Schließlich Pécs: Mit 175.000 Einwohnern die größte Stadt Westungarns mit südlichem Flair und einem regen Kulturleben. Hier lässt es sich in den schattigen Straßen der Altstadt die Beine vertreten und man sollte dieser Stadt zumindest eine Übernachtung gönnen.  Der deutschsprachige Name Fünfkirchen leitet sich von fünf unterirdischen Grabkapellen aus der Zeit der Römer ab, Domkirche und Domplatz nahe der westlichen Stadtmauer sind einige der touristischen Sehenswürdigkeiten. Andere lassen sich beim Flanieren in der Fußgängerzone entdecken, zum Beispiel Brunnen und Fassaden in der Art des ungarischen Jugendstils, eine besonders verspielte Variante dieser Baumode der Jahrhundertwende. Vom zentralen Széchenyi-Platz ausgehend, lassen sich die zahlreichen Restaurants und Kneipen erkunden, kann man in ehrwürdigen Cafés einen Marillenschnaps („Pálinka“) schlürfen oder einen süßen Pfannkuchen („Palacsinta“) verschlingen.

 

Fahrt mit der Fähre

 

Mit der zweiten Tagesetappe verlassen wir Transdanubien – das Land westlich der Donau. Entlang einer Fernwärmeleitung geht es aus Pécs hinaus in Richtung Mohács – einem Örtchen an der Donau. Mohács ist bekannt durch ein für die Ungarn weitreichendes historisches Ereignis – hier siegte das türkische Heer 1526 über König Ludwig II. Jagiello und leitete damit die 150 Jahre dauernde Herrschaft der Osmanen ein. Heute macht Mohács einen eher verschlafenen Eindruck, aber von hier geht die Fähre über die Donau ab. Etliche Kilometer flussaufwärts gibt es zwar eine Brücke, aber warum sollte man sich das kleine Abenteuer des Übersetzens entgehen lassen. Die Fahrt kostet etwas mehr als einen Euro und dauert gerade mal drei Minuten, bis man am anderen Ufer wieder von der Fähre rollt.

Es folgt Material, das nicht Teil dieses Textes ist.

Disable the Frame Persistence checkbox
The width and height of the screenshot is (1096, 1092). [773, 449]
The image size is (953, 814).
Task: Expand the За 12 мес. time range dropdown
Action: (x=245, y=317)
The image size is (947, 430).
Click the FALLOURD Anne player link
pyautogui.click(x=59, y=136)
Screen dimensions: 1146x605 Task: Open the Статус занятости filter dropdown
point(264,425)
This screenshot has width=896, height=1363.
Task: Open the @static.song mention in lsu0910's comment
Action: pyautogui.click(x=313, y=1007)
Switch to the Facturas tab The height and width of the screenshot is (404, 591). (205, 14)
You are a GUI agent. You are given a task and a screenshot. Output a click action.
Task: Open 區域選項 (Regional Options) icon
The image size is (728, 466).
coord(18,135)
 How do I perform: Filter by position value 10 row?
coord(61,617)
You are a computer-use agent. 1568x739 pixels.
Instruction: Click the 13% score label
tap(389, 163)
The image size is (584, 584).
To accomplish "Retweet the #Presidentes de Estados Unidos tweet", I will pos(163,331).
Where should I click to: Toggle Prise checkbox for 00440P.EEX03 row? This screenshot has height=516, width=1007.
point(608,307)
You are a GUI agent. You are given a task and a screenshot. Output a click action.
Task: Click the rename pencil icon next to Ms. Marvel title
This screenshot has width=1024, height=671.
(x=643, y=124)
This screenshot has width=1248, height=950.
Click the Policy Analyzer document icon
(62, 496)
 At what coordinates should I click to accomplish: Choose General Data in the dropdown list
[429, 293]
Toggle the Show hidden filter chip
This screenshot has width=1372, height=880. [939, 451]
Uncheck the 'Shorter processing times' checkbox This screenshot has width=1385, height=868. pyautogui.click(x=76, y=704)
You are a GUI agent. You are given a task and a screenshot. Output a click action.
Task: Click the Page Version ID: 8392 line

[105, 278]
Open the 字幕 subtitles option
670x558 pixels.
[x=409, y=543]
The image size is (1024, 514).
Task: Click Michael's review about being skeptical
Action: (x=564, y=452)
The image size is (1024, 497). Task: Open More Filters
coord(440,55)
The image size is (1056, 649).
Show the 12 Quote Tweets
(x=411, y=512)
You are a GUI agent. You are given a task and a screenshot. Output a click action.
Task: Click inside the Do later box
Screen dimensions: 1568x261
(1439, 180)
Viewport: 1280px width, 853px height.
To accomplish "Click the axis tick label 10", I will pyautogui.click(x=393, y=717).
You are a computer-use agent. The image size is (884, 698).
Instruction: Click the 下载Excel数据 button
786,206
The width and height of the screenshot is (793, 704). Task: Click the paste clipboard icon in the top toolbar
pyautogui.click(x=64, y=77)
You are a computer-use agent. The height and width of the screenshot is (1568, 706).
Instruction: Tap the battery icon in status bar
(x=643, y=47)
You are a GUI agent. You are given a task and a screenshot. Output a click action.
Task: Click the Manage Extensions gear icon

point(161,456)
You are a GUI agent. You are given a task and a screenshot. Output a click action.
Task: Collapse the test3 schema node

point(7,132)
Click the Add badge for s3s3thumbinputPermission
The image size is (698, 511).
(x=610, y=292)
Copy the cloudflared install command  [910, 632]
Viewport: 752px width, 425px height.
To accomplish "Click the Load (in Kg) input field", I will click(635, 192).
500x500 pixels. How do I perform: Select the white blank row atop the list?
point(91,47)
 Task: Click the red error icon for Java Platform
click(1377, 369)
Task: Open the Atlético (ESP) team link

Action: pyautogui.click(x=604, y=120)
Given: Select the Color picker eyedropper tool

Auf dieser Seite der Donau lädt auch ein schattiges Flussrestaurant zum Mittagessen ein – man sollte natürlich die paprikarote Fischsuppe („Halászlé“) probieren.

 

Es ist ein kleines, kaum befahrenes Nebensträßchen, das uns durch eine fruchtbare Flusslandschaft mit Schilf und Wassertümpeln in die beschauliche, einstmals reiche Kleinstadt Baja mit ihrem weitläufigen Hauptplatz bringt, hier findet sich auch die erwähnte Donaubrücke. Die Stadt ist unser Tor in das Alföld – die große Tiefebene östlich der Donau mit ihren schier endlos erscheinenden Getreide- und Sonnenblumenfeldern. Hier werden die Straßen immer geradliniger und scheinen sich wie in den USA flimmernd am Horizont zu verlieren. Hier reihen sich in den Dörfern kleine Häuschen längs der Straße entlang und auf den Betonmasten der Licht- und Telefonleitungen sitzen Störche in ihren Nestern. Hier scharren ein paar Hühner im Straßenstaub und ansonsten herrscht Stille. Die Zeit scheint stehen geblieben zu sein.

 

Südliche Gelassenheit

 

Szeged ist das Ziel unserer Fahrt durch den Alföld – das Zentrum der südlichen Tiefebene mit rund 160.000 Einwohnern. Es war die Theiß – Schicksalsstrom der Stadt – die mit ihrem Hochwasser 1879 das alte Szeged untergehen ließ. Innerhalb weniger Jahre entstand eine „Stadt auf dem Reißbrett“ mit breiten Straßen und weitläufigen Grünanlagen. Der ungarische Jugendstil manifestiert sich hier eigenwillig wie im Palais Reök und die Universität ehrt mit einem berühmten Glockenspiel ihre Honoratioren. Szeged ist eine freundliche Stadt zum Entdecken und Flanieren, auch bekannt für ihre Salami und den Paprika, im Sommer locken überdies diverse Festspiele. Eine südliche Gelassenheit lädt den Motorradfahrer zum Verweilen ein.

 

Wer noch in einer weiteren Etappe die Tiefebene erkunden will, kann dies über kleine Nebenstraßen entlang der rumänischen Grenze bis hinauf nach Gyula tun.  Die kleine Kurstadt lässt sich mit ihrer gewaltigen Ziegelburg aus dem 15. Jahrhundert als Endpunkt der südlichen Ungarn-Tour anvisieren. Aber man kann auch von Szeged aus in der Umgebung die Puszta entdecken. Etwa das 30 Kilometer entfernte Städtchen Makó mit seinem „Zwiebeltheater“. In Makó, so heisst es in Ungarn, sollen die besten Zwiebeln und Knoblauchzehen wachsen. Hier pflegt auch ein Oldtimer-Verein sein Hobby und für die Fahrt durch die Steppe lädt mich Vereinsmitglied Istvan Szilágyi in seinen Original-Duna-Beiwagen ein. Die Fahrt geht, an Knoblauchfeldern vorbei, zur historische Wehrkirche aus dem 15. Jahrhundert in dem Dörfchen Óföldeak wenige Kilometer nördlich von Makó. Und natürlich darf bei einer Fahrt wie dieser das Essen nicht zu kurz kommen. Wer richtige Puszta-Atmosphäre schnuppern will, der sollte sein Bike zu der Gaststätte „Igási Koccintó“ lenken. Hier herrscht Koch Arpad Batik über einen gewaltigen Backofen, in dem seine berühmten Kohlrouladen schmoren. Wenn sich so Paprika und Pálinka, blauer Himmel und weite Weizenfelder, Knoblauchduft und das Vibrieren des Motorrads vermischen, dann ist man in Südungarn.